Kit and Kilo Brewing: The Ultimate Guide

Kit and Kilo brewing is by far the fastest and easiest way to brew beer. It involves combining a purchased kit tin with a kilo of fermentable sugar to create a batch of beer. It may not give you the flexibility afforded by more complex methods, but few would argue there is any real lack of kit flavors and styles to choose from these days.

Before I go into the specifics of K&K, let me first say that making beer, like making a meal, requires real ingredients. One of the most important principles of any type of food preparation is that good quality ingredients are essential to making great food. Beer is no different – so keep this in mind when selecting a kit for your first beer. The cheapest kit will likely include the cheapest ingredients.

So what is a “kit” exactly? You may have seen them in your local supermarket, homebrew store or online retailer. Kit tins are large cans of pre-hopped malt extract. The benefits are, the super-sticky goop inside these cans saves you from having to mash grains to extract the sugars the yeast needs to make the beer. These kits also save you having to boil anything for long periods and add hops.

Kit tins usually have two things with them, a sachet of dried yeast and some instructions.
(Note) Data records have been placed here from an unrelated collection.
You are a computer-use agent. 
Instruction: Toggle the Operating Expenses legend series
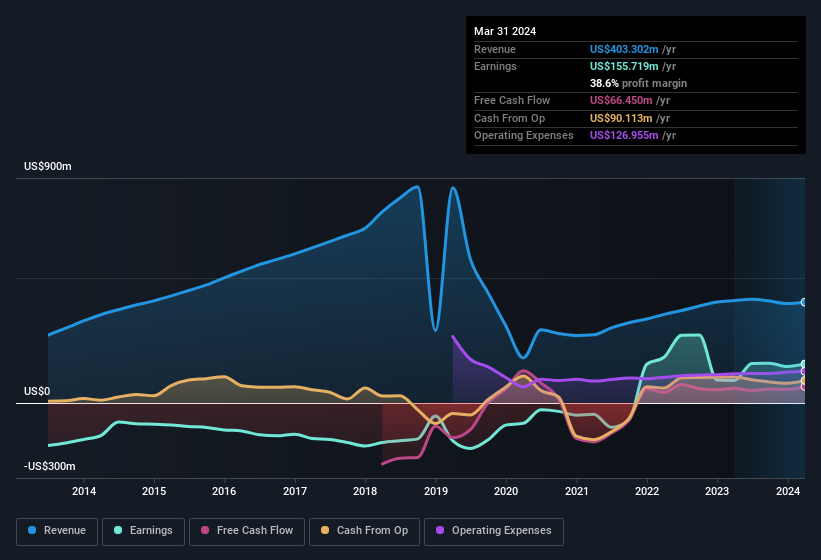494,530
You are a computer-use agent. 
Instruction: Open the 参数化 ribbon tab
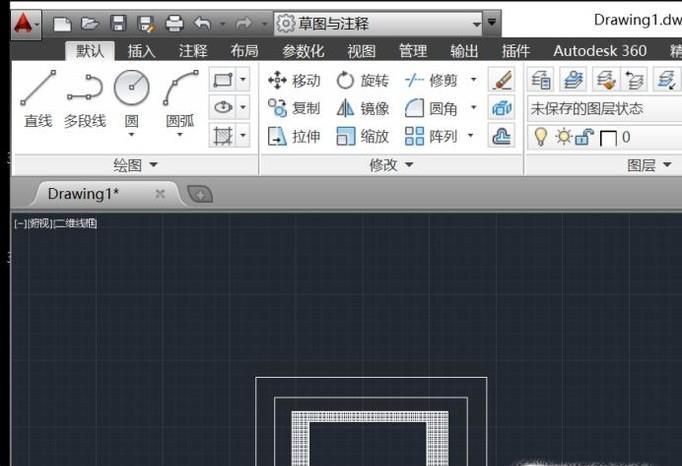click(303, 51)
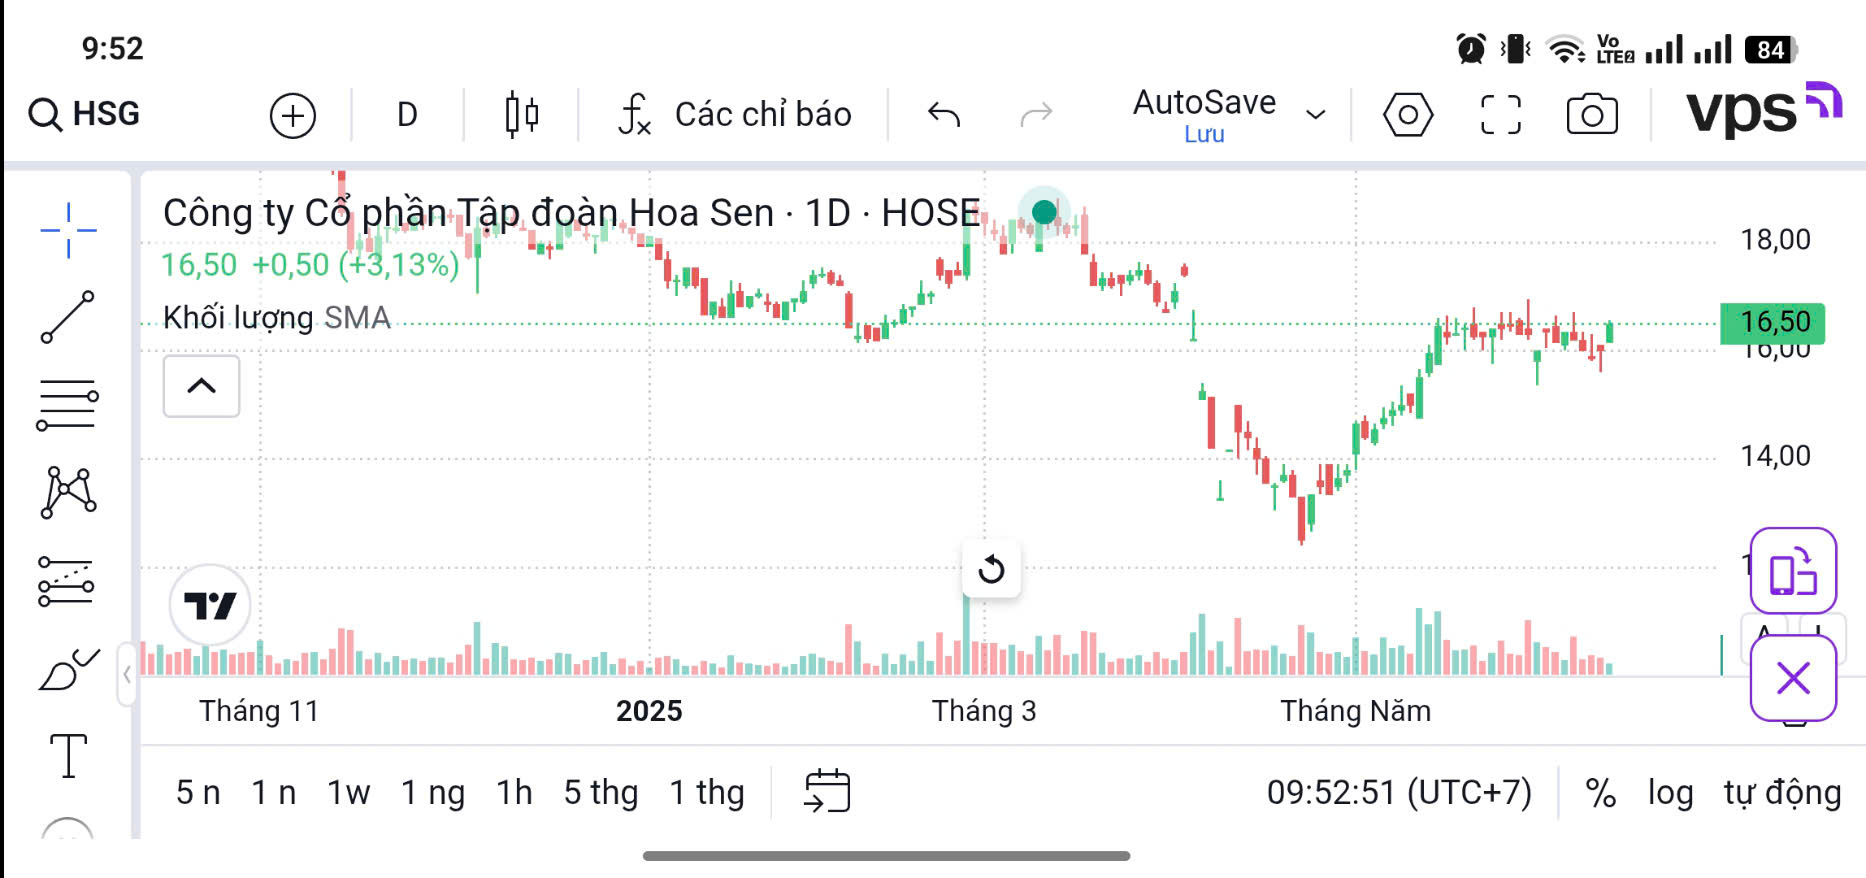Select the trend line drawing tool

click(68, 317)
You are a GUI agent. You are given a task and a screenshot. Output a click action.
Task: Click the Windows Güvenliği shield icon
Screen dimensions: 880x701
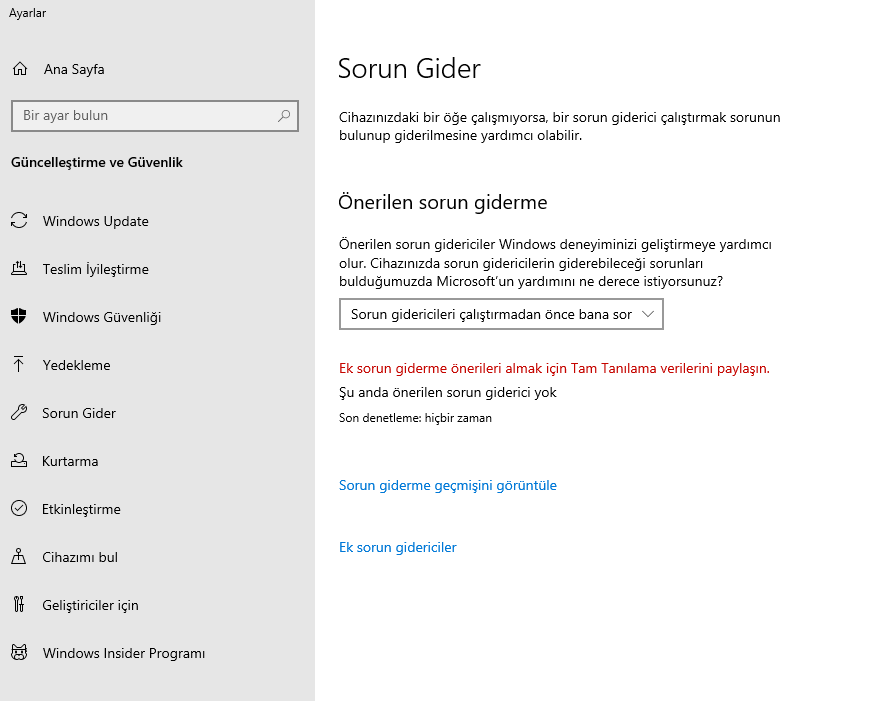click(x=19, y=317)
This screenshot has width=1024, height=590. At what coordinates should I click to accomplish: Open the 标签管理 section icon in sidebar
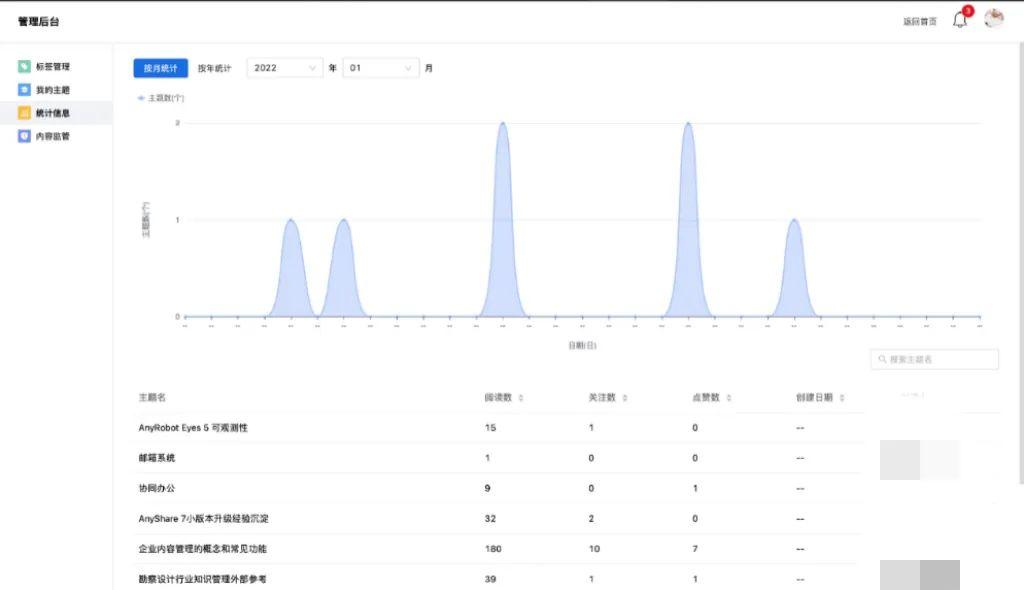pos(22,67)
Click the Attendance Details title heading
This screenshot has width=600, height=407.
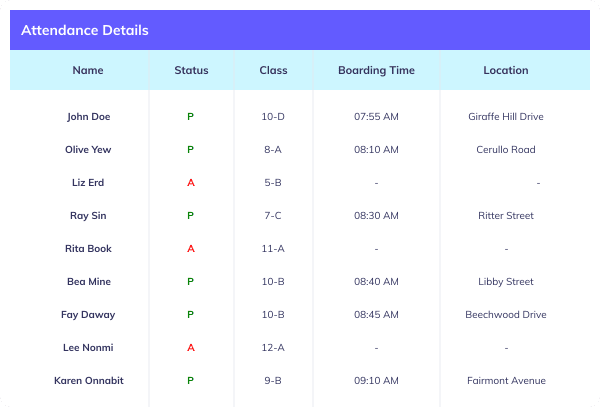pos(85,30)
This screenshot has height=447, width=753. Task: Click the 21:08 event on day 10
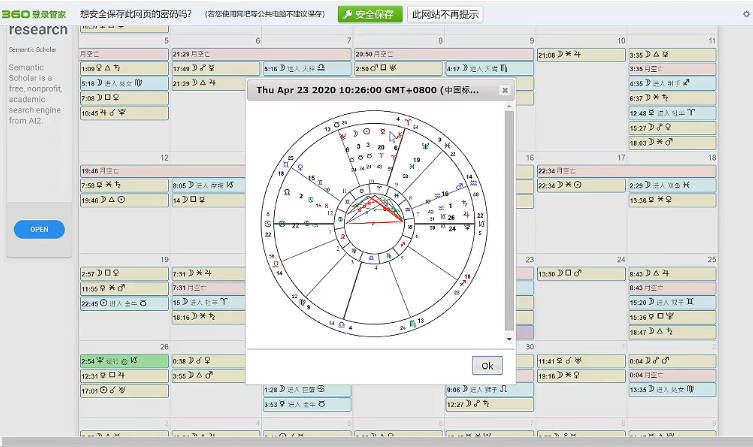579,54
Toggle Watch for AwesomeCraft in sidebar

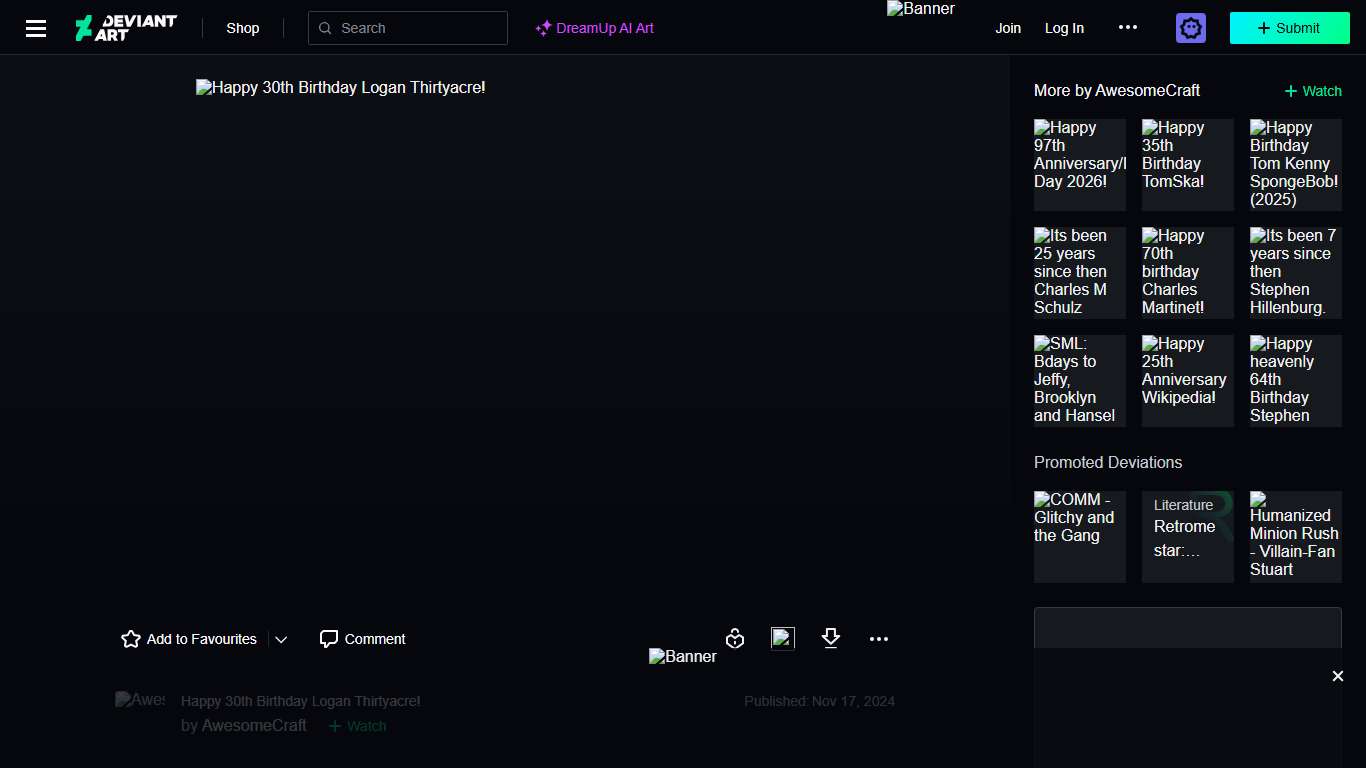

Do your best to disregard the later. These are often written for impatient people who want their beer brewed in three days flat. This will never give you a decent result.

Before the brew


  • 25L fermenter with airlock
  • 20L (or bigger) pot
  • Long-handled spoon or paddle, preferably food-grade plastic for stirring
  • 1.7kg kit tin and dried yeast sachet
  • 1-1.5kg of fermentable sugar
  • Water


Hopped Malt Extract – This is the core ingredient and is what is contained in the can you’ve bought. Hopped malt extract is dehydrated wort flavored with liquid hops for bitterness.

Water – Good old tap water. Yes, water quality does have an impact on the final result, particularly if there is a high chlorine content in your local water supply, but don’t worry too much about water quality at this stage – tap water certainly won’t kill you beer.

Yeast – Beer kits will almost always come with a packet of dried yeast under the lid. Experienced brewers will often make starters for yeast before pitching it into the beer but believe me, as long as the kit isn’t ancient, you’ll be fine to just sprinkle the pack straight into the fermenter before sealing it up. Also, if you’re looking for a great way to improve an ale kit while also sticking dry easy-to-pitch yeasts, try some Fermentis Safale US-05 dried yeast for ales or their Saflager-S23 for lagers.

Kit and Kilo Brewing

  1. Fill a tub or sink with hot water and, without opening the kit (take out the yeast first!), submerge the kit tin to let it warm up. The contents of the can are essentially liquid sugar and it will pour and mix more easily if warmed up first.
  2. Half fill a large pot with water and place on to the stove on high heat
  3. Before it boils, add 1-1.5kg of fermentable sugar (dry malt extract, dextrose etc.) to the pot and stir until it is fully dissolved
  4. Add the contents of the kit tin to the pot and stir until dissolved
  5. As soon as the mixture (wort) begins to boil, take the pot off the stove, cover with a sterilized lid and place into a bath of ice water to cool down
  6. Once the wort has cooled to near room temperature (15-20mins), pour the contents of the pot into the fermenter.
  7. Finally, top up the fermenter with water to make a total volume of around 20-23L. Keep in mind the more water you add, the lower the ABV% will be.
  8. Sprinkle in the yeast
  9. Seal the fermenter
  10. Take and write down an SG reading with a hydrometer.
  11. Finally, store the fermenter in a cool place with a stable air temperature to ferment. Ideal fermenting temperatures are between 18-22c for ale yeasts and 8-12c for lager yeasts. For ale yeasts, ferment for a minimum of two weeks, and for lager yeasts, ferment for eight weeks.

Once the mixture has fermented out completely, you’ll be left with the beginnings of your first batch of home-crafted beer.

The next step is getting it into bottles or a keg for carbonating, conditioning and ultimately – drinking.